* _PAGE TEXT_:
=== Begin Enclosure ===

JOURNAL ARTICLE
REVIEW

The American Society for Therapeutic Radiology and Oncology (ASTRO) evidence-based review of the role of radiosurgery for malignant glioma

May N Tsao, Minesh P Mehta, Timothy J Whelan, David E Morris, James A Hayman, John C Flickinger, Michael Mills, C Leland Rogers, Luis Souhami
International Journal of Radiation Oncology, Biology, Physics 2005 September 1, 63 (1): 47-55
16111571

PURPOSE: To systematically review the evidence for the use of stereotactic radiosurgery or stereotactic fractionated radiation therapy in adult patients with malignant glioma.

METHODS: Key clinical questions to be addressed in this evidence-based review were identified. Outcomes considered were overall survival, quality of life or symptom control, brain tumor control or response and toxicity. MEDLINE (1990-2004 June Week 2), CANCERLIT (1990-2003), CINAHL (1990-2004 June Week 2), EMBASE (1990-2004 Week 25), and the Cochrane library (2004 issue 2) databases were searched using OVID. In addition, the Physician Data Query clinical trials database, the proceedings of the American Society of Clinical Oncology (1997-2004), ASTRO (1997-2004), and the European Society of Therapeutic Radiology and Oncology (ESTRO) (1997-2003) were searched. Data from the literature search were reviewed and tabulated. This process included an assessment of the level of evidence.

RESULTS: For patients with newly diagnosed malignant glioma, radiosurgery as boost therapy with conventional external beam radiation was examined in one randomized trial, five prospective cohort studies, and seven retrospective series. There is Level I evidence that the use of radiosurgery boost followed by external beam radiotherapy and carmustine (BCNU) does not confer benefit with respect to overall survival, quality of life, or patterns of failure as compared with external beam radiotherapy and BCNU. There is Level I-III evidence of toxicity associated with radiosurgery boost as compared with external beam radiotherapy alone. The results of the prospective and retrospective studies may be influenced by selection bias. Radiosurgery used as salvage for recurrent or progressive malignant glioma after conventional external beam radiotherapy failure was reported in zero randomized trials, three prospective cohort studies, and five retrospective series. The available data are sparse and insufficient to make absolute recommendations. Stereotactic fractionated radiation therapy has been reported as boost therapy with external beam radiotherapy for patients with newly diagnosed malignant glioma in only three prospective studies. As primary therapy alone without conventional external beam radiotherapy for newly diagnosed malignant glioma patients, stereotactic fractionated radiation therapy has been reported in only one prospective study. There were only three prospective series and two retrospective studies reported for patients with recurrent or progressive malignant glioma.

=== End Enclosure ===

* _THINGS TO DO_:
1. Using the abstract of the radiosurgery review, decide whether each statement agrees with it: (a) the Cochrane library searched was the 2004 issue 2; (b) radiosurgery as salvage for recurrent or progressive malignant glioma was examined in one randomized trial; (c) radiosurgery boost followed by external beam radiotherapy and BCNU improves overall survival compared with external beam radiotherapy and BCNU. For each, answer yes or no and quote the deciding words.
2. Write what comes next in the abstract of the radiosurgery review, beginning after its final sentence.
The items are unrelated to the radiosurgery review.

* _DATASET EXTRACT_:
=== Begin Enclosure ===

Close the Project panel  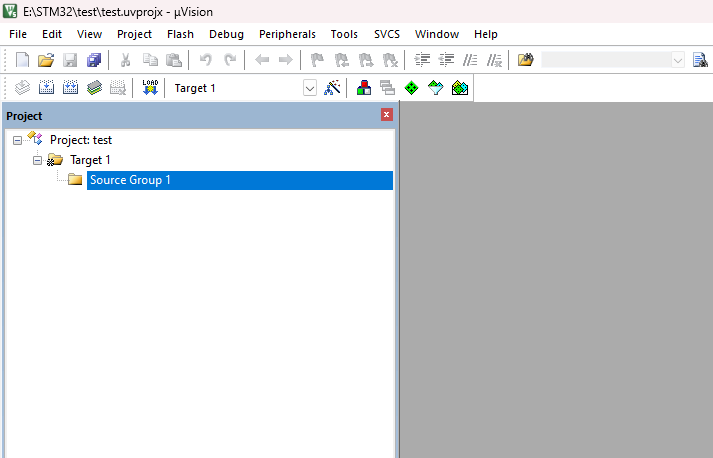click(x=387, y=116)
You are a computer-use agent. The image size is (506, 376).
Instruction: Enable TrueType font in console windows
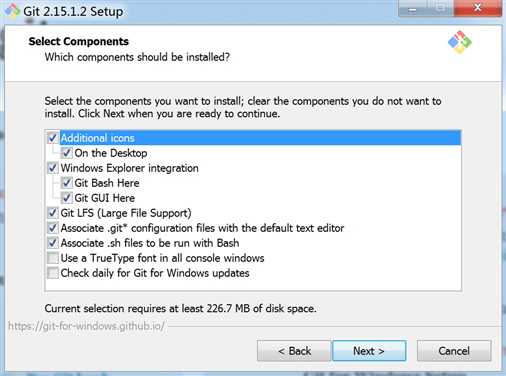pos(53,258)
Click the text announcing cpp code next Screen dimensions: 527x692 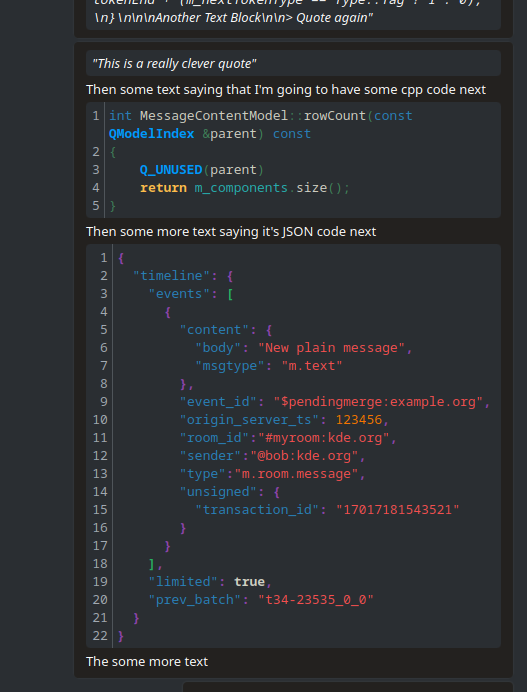[x=286, y=90]

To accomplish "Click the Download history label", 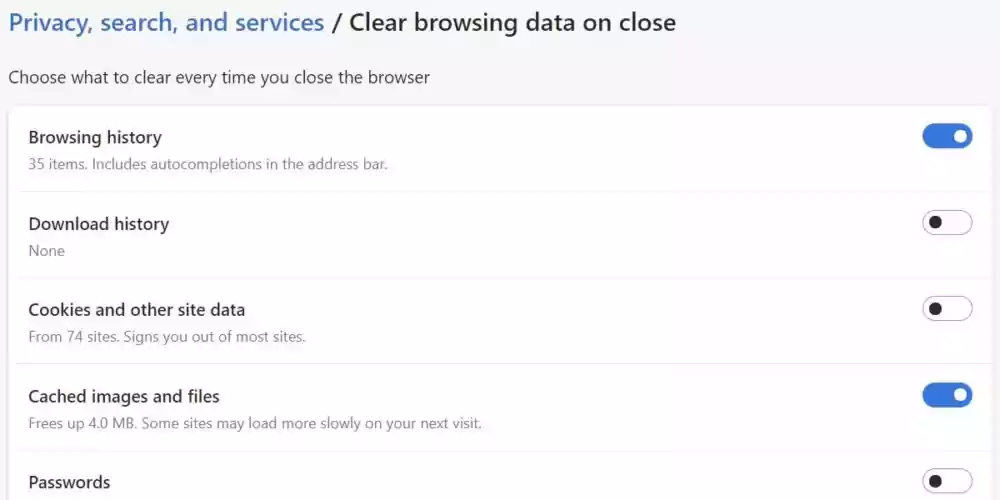I will [x=98, y=224].
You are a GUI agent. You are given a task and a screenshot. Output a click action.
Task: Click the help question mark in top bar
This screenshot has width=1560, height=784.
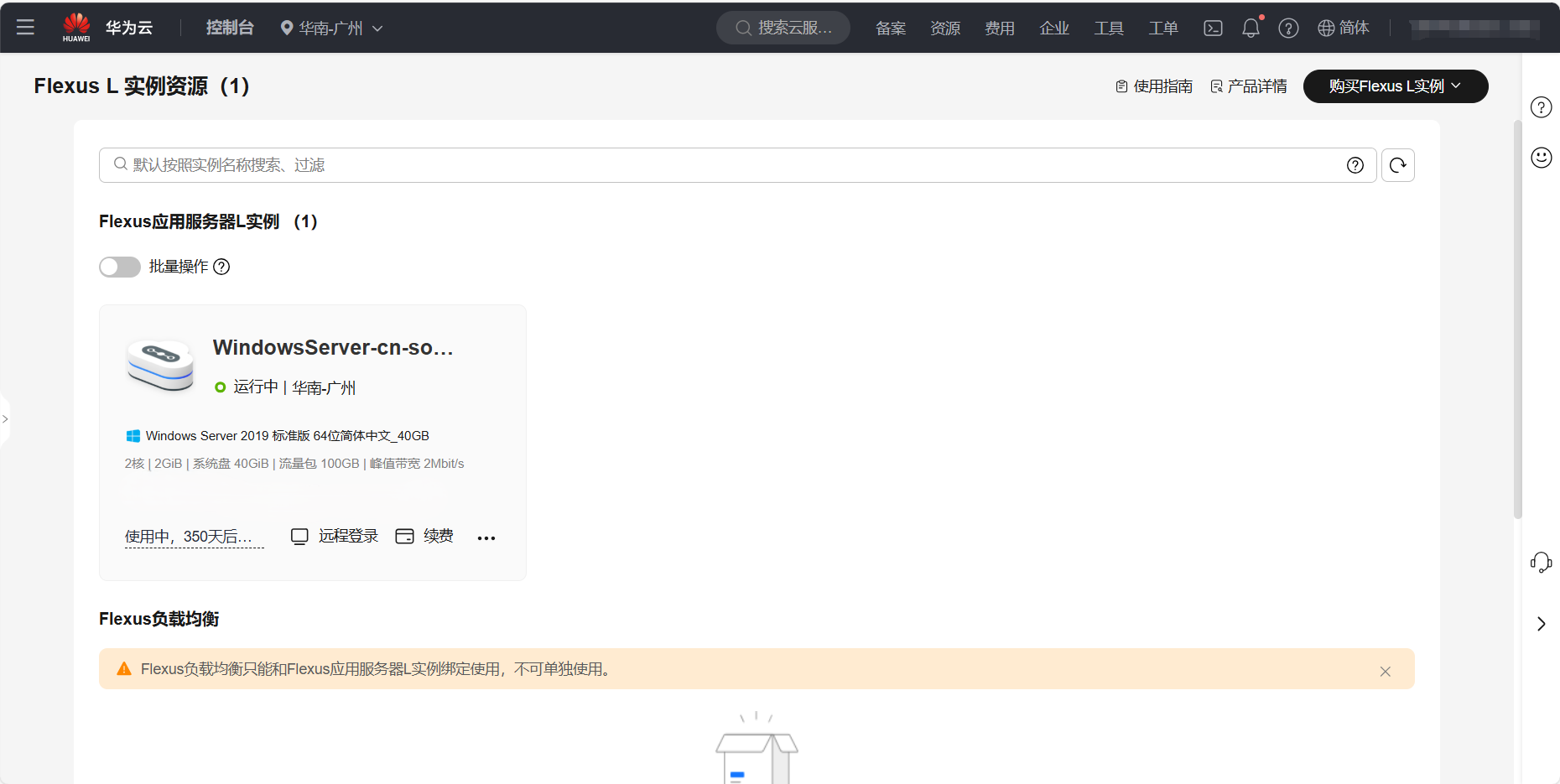1288,29
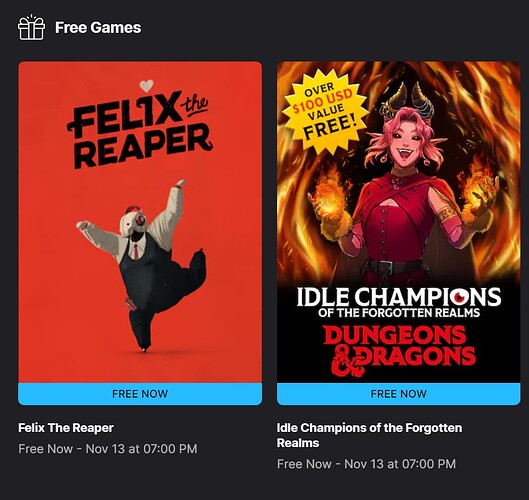The width and height of the screenshot is (529, 500).
Task: Open Idle Champions cover art
Action: 398,222
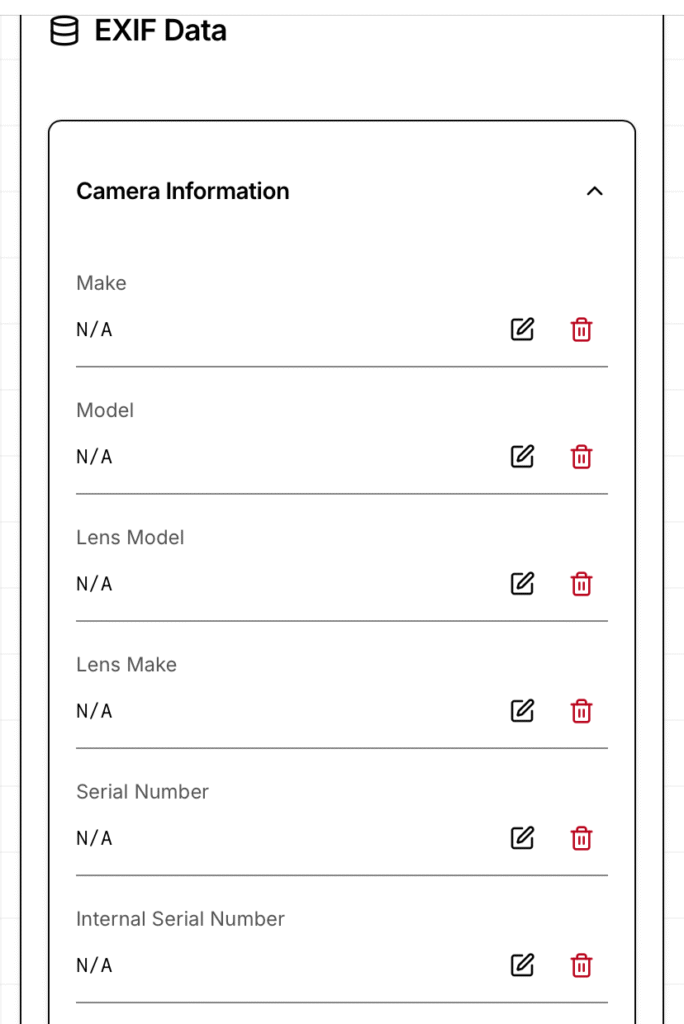Viewport: 684px width, 1024px height.
Task: Delete the Serial Number entry
Action: [581, 837]
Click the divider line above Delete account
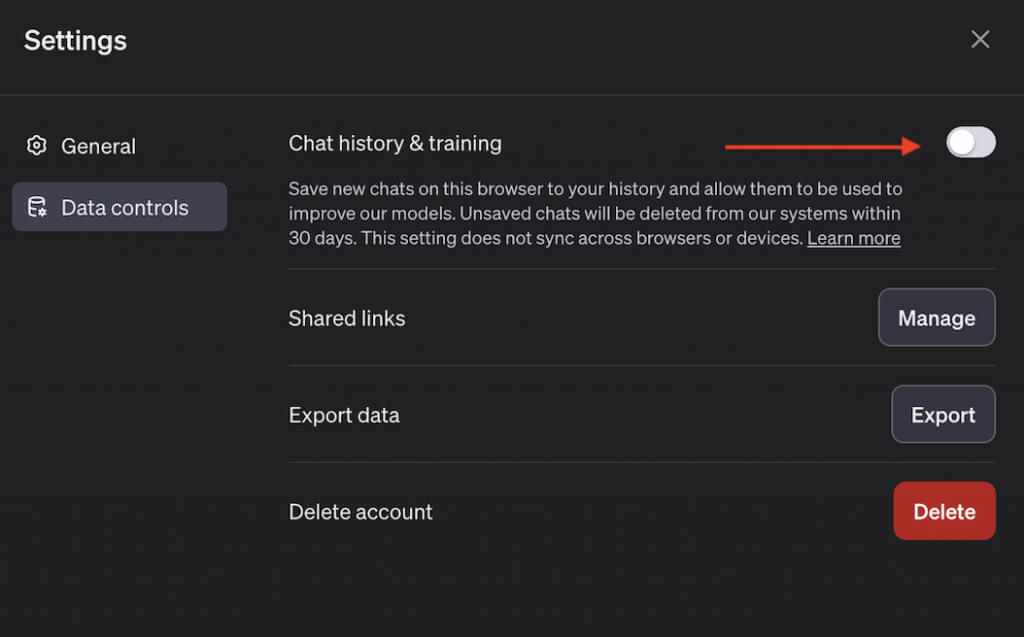Screen dimensions: 1024x637 [x=641, y=462]
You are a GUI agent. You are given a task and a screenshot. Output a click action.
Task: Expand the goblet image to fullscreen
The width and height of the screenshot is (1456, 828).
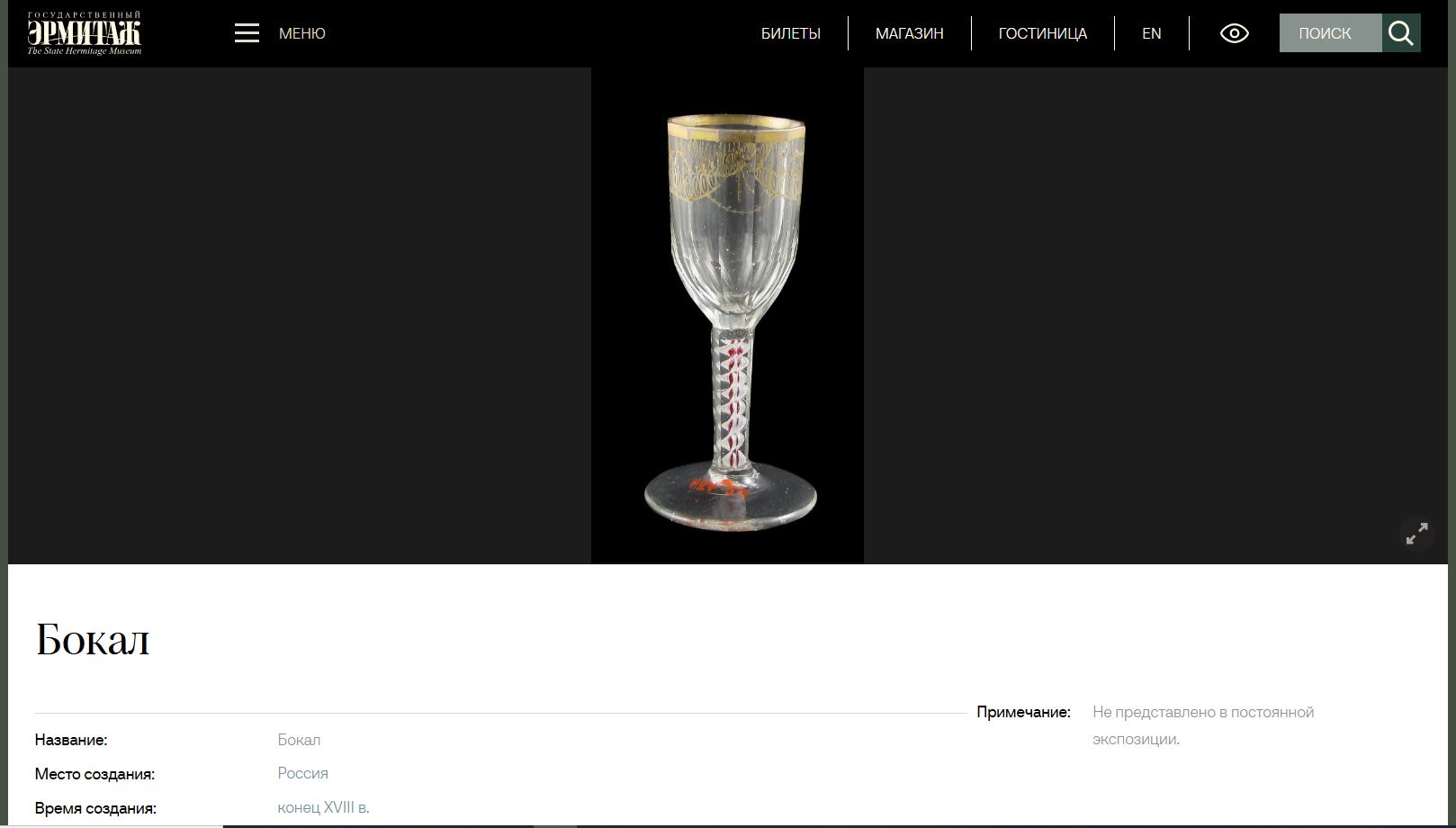[x=1416, y=534]
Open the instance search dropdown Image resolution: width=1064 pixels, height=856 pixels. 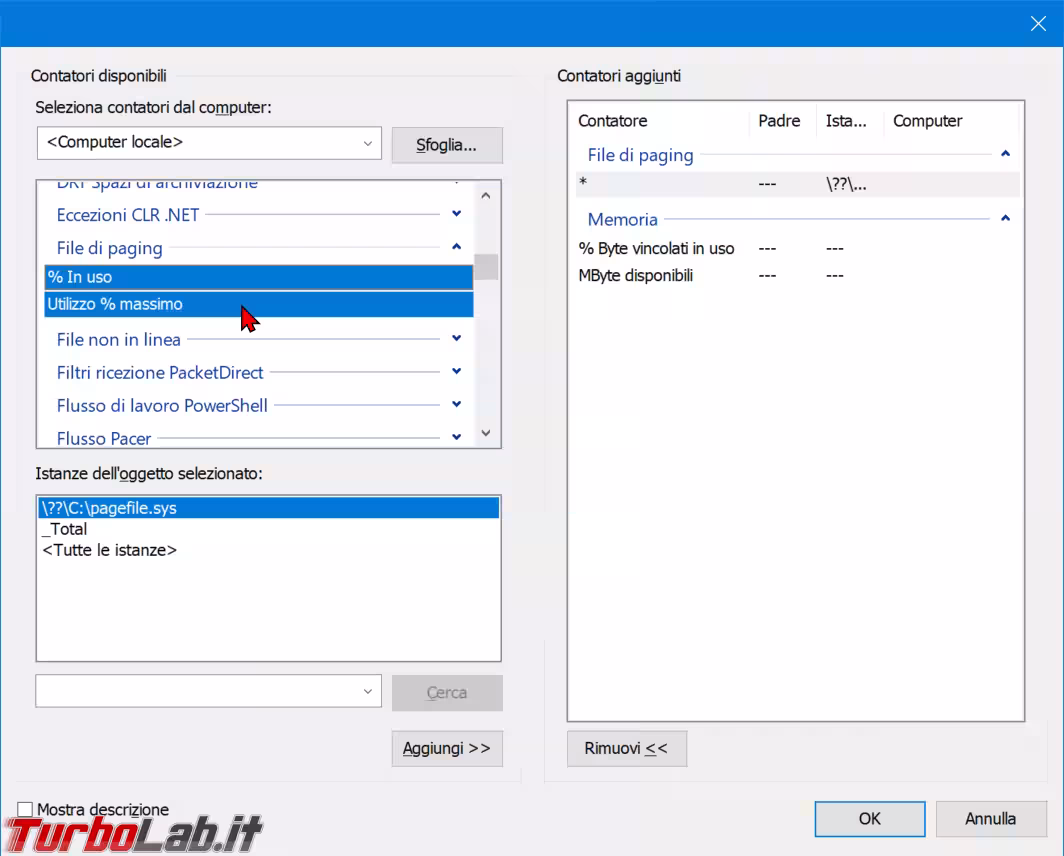pyautogui.click(x=367, y=691)
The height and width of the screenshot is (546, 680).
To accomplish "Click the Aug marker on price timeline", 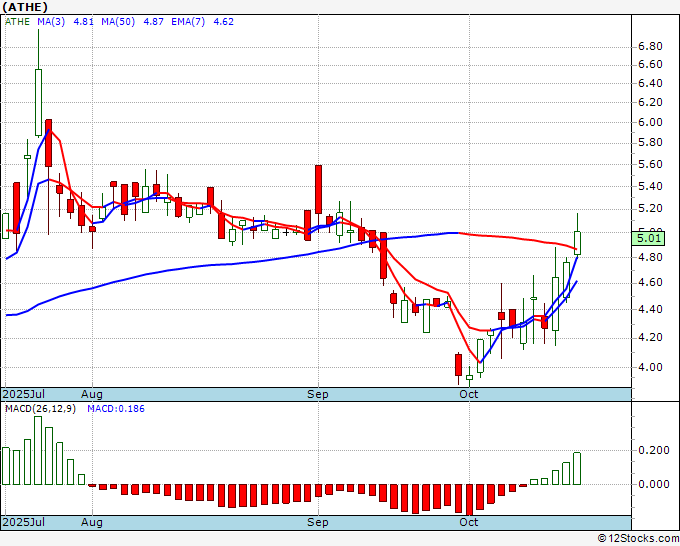I will pos(92,394).
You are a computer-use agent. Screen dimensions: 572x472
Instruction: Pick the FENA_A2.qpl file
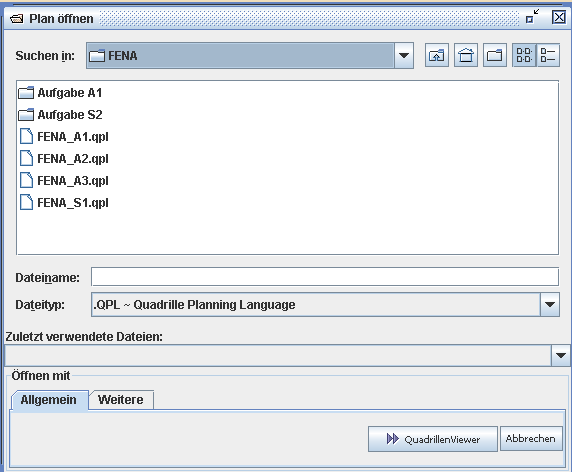(64, 159)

=== End Enclosure ===

* _ANSWER SET_:
1.
(a) Yes: "the Cochrane library (2004 issue 2)"
(b) No: "was reported in zero randomized trials"
(c) No: "does not confer benefit with respect to overall survival"

2.
CONCLUSIONS: For patients with malignant glioma, there is Level I-III evidence that the use of radiosurgery boost followed by external beam radiotherapy and BCNU does not confer benefit in terms of overall survival, local brain control, or quality of life as compared with external beam radiotherapy and BCNU. The use of radiosurgery boost is associated with increased toxicity. For patients with malignant glioma, there is insufficient evidence regarding the benefits/harms of using radiosurgery at the time progression or recurrence. There is also insufficient evidence regarding the benefits/harms in the use of stereotactic fractionated radiation therapy for patients with newly diagnosed or progressive/recurrent malignant glioma.